1. Field of the Invention
The present invention relates to digital communication systems and, more specifically, to an enhancement for multi-lane digital communications protocols.
2. Description of the Prior Art
Multi-lane digital communications systems allow computer processors to communicate with a variety of other devices in a highly flexible manner. Such systems employ a plurality of different data channels (sometimes referred to as “lanes”) that communicate with all of the devices in a network. A lane is a serial point-to-point connection that connects a “root” device to an “endpoint” device. The lanes can be configured as serial data channels, or they can be grouped together to act as parallel data busses, depending on the requirements of the specific device connected to the system.

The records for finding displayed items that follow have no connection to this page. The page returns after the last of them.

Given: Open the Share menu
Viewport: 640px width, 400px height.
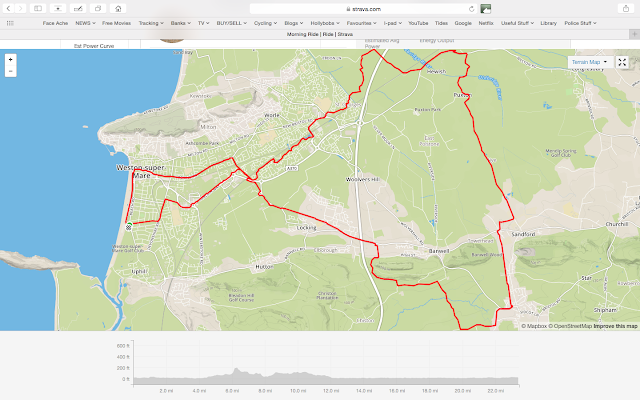Looking at the screenshot, I should tap(626, 8).
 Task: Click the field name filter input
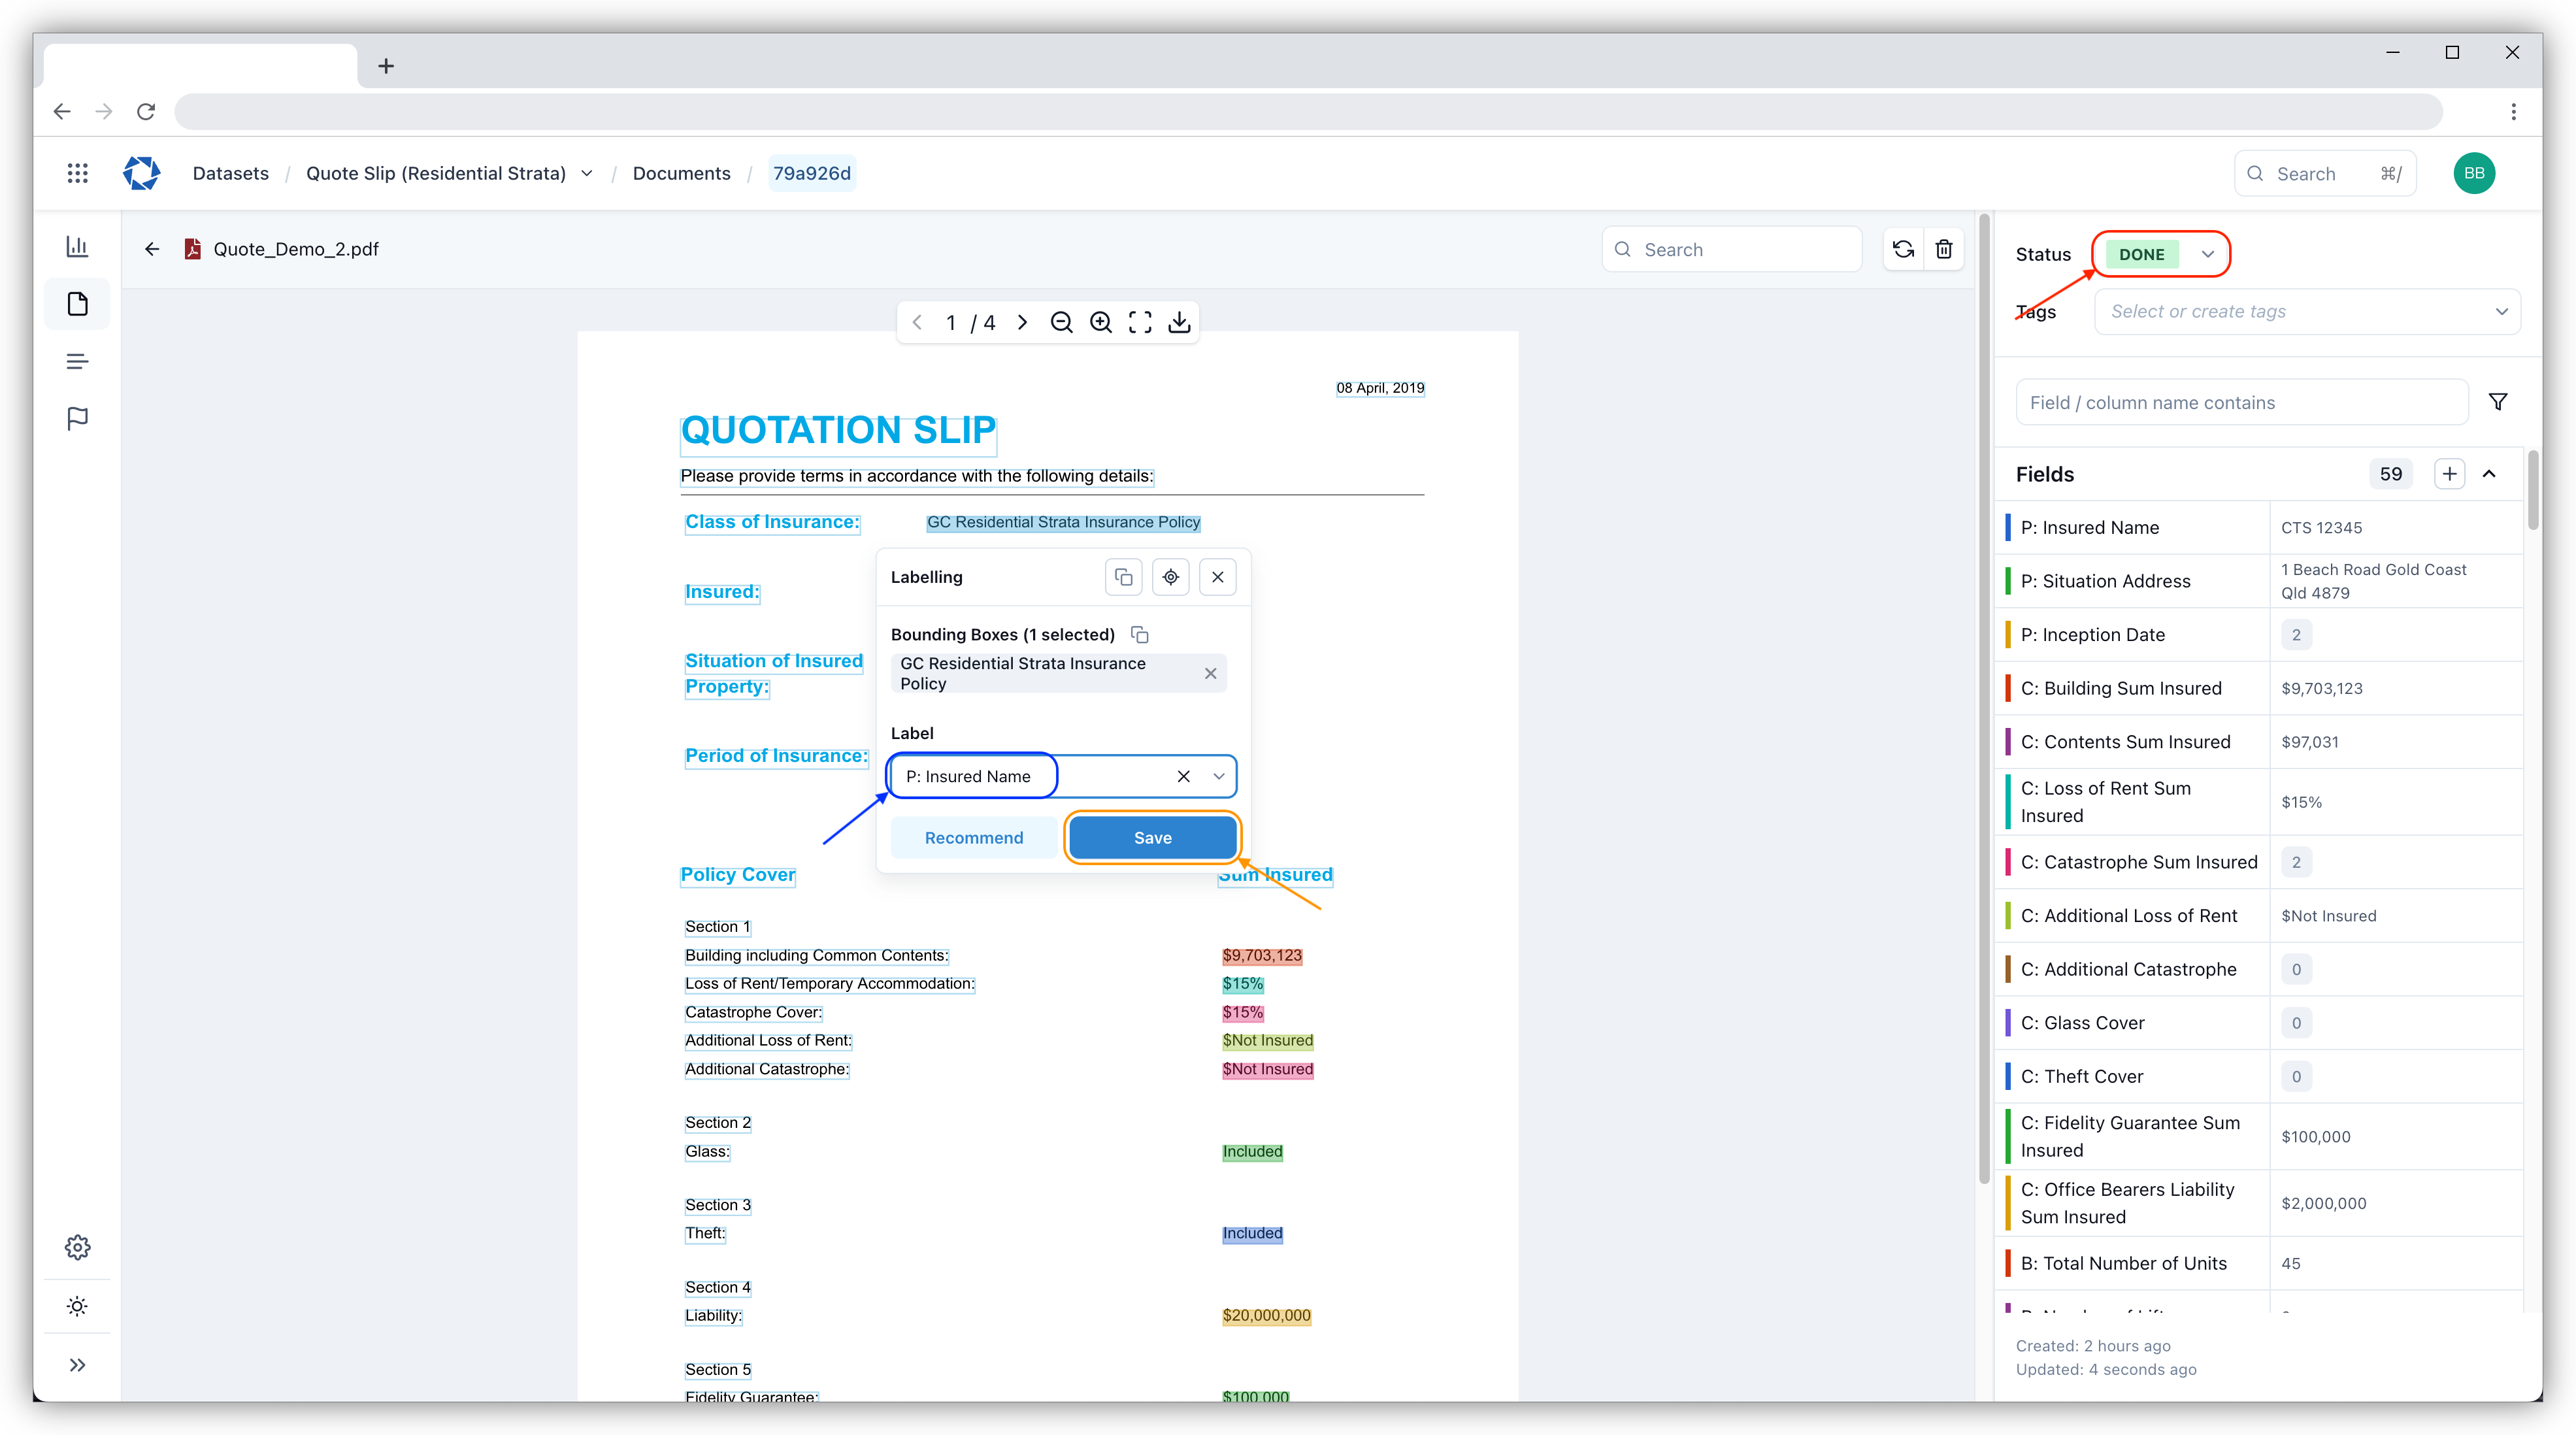click(2241, 402)
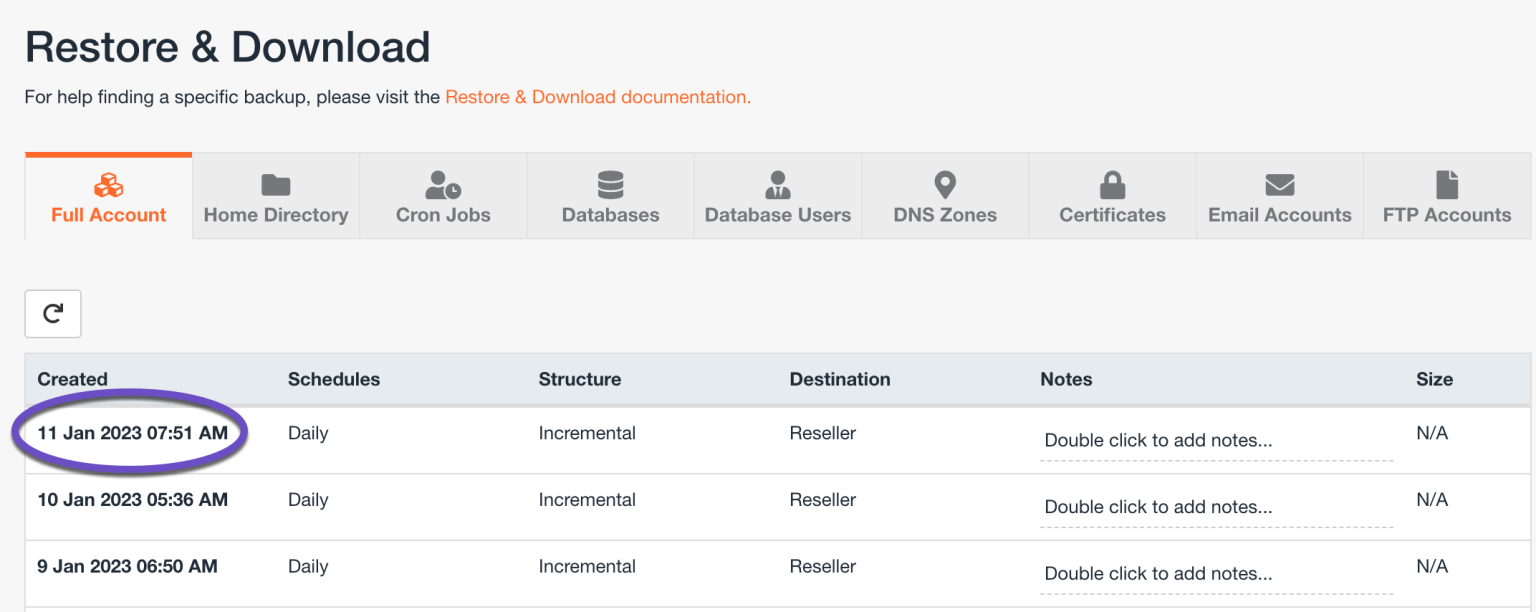Viewport: 1536px width, 612px height.
Task: Click the Cron Jobs user-clock icon
Action: click(443, 185)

One type of multi-lane digital communication system is referred to as “PCI Express.” PCI Express is a digital communications standard that allows expansion cards to be added to a computer system. The first generation of PCI Express allows data transfer over 32 different lanes. Each allows a data transfer rate of 250 MB per second and, thus, the total data transfer rate for all lanes is 8 GB per second (other generations will have different data transfer rates). PCI Express also includes a plurality of serial interconnects. A single hub with many pins connects a central unit (such as the mother board of a computer) to the PCI Express bus.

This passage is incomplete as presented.